[Beowulf] Performance characterising a HPC application

stephen mulcahy smulcahy at aplpi.com
Wed Mar 21 05:42:20 PDT 2007


Hi,

Mark Hahn wrote:
> well, if the node is compute-bound, nearly all time will be user-time.
> if interconnect-bound, much time will be system or idle.  if system time
> dominates, then cpu or memory is too slow.  if there is idle time, you
> bottleneck is probably latency (perhaps network, but possibly also of
> whoever you're communicating with - compute node or fileserver.)
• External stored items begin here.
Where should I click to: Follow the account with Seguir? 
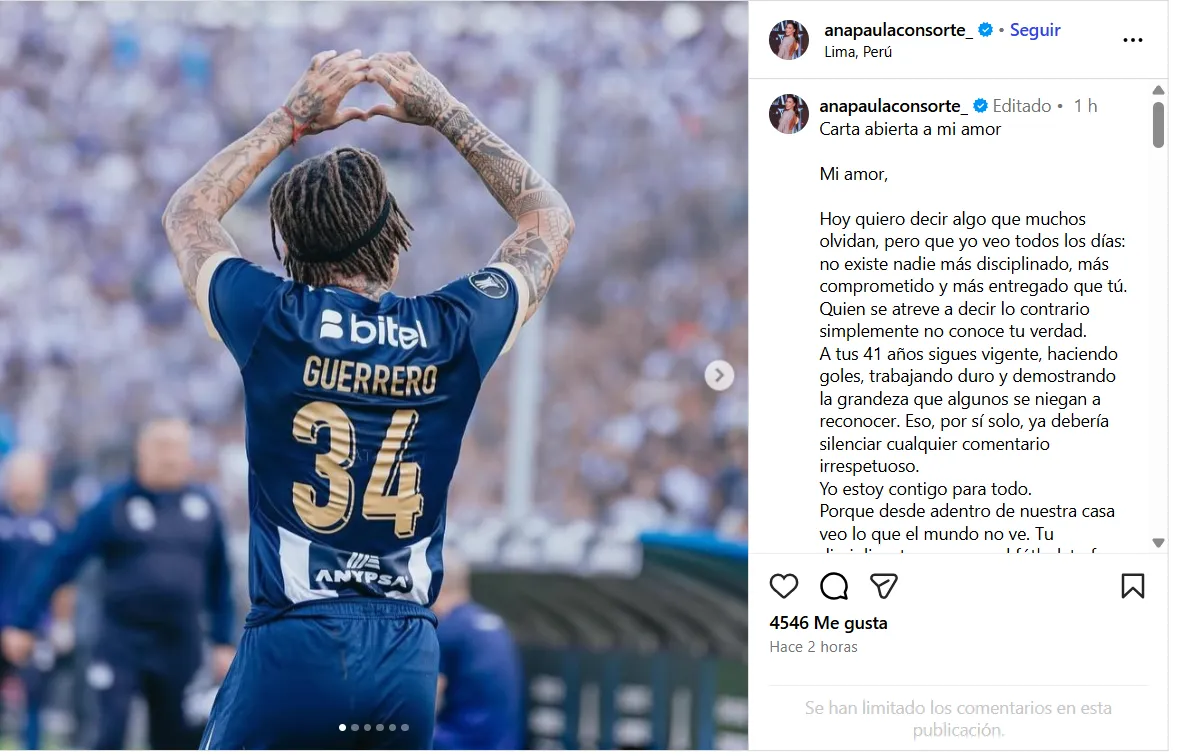pyautogui.click(x=1035, y=30)
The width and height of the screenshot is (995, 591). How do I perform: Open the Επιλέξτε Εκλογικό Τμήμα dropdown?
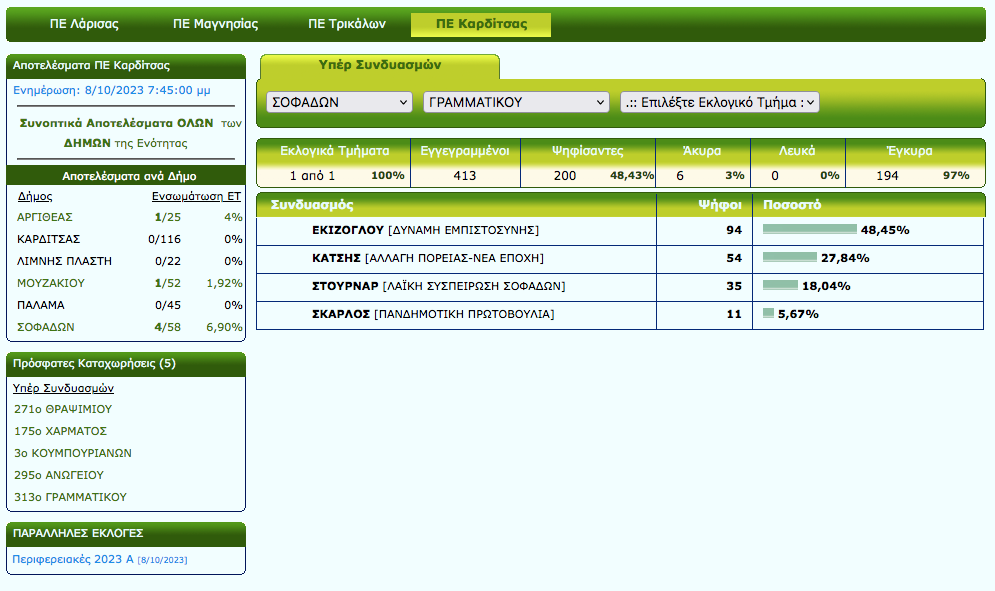tap(719, 102)
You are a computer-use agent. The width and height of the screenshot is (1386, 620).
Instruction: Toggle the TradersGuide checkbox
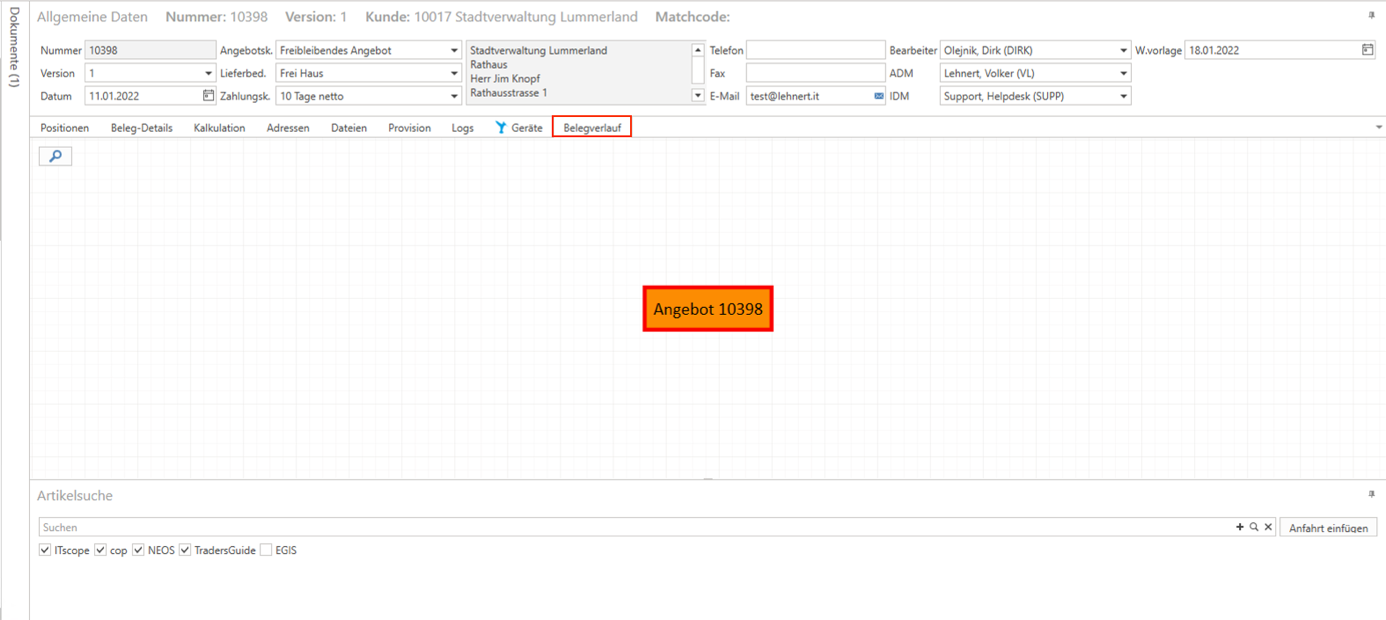point(185,550)
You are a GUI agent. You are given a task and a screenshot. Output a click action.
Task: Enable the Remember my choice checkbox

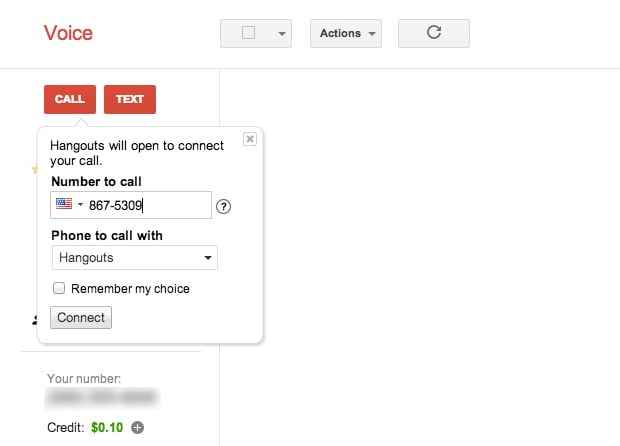59,288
Thanks - its starting to look like latency is the issue here alright.
There is plenty of idle time on the processors. Increasing the frame
size to jumbo frames resulted in an overall speed-up of the model (about
30%) suggesting that the total number of packets being sent was reduced,
suggesting that packet latency is the current bottleneck.

>>>> 4. headnode bound.
>>>
>>> do you mean for NFS traffic?
>>
>> More in terms of managing the responses from the compute nodes.
> 
> just job start/completes?  that's normally pretty trivial, though some
> queueing systems make a complete hash of it...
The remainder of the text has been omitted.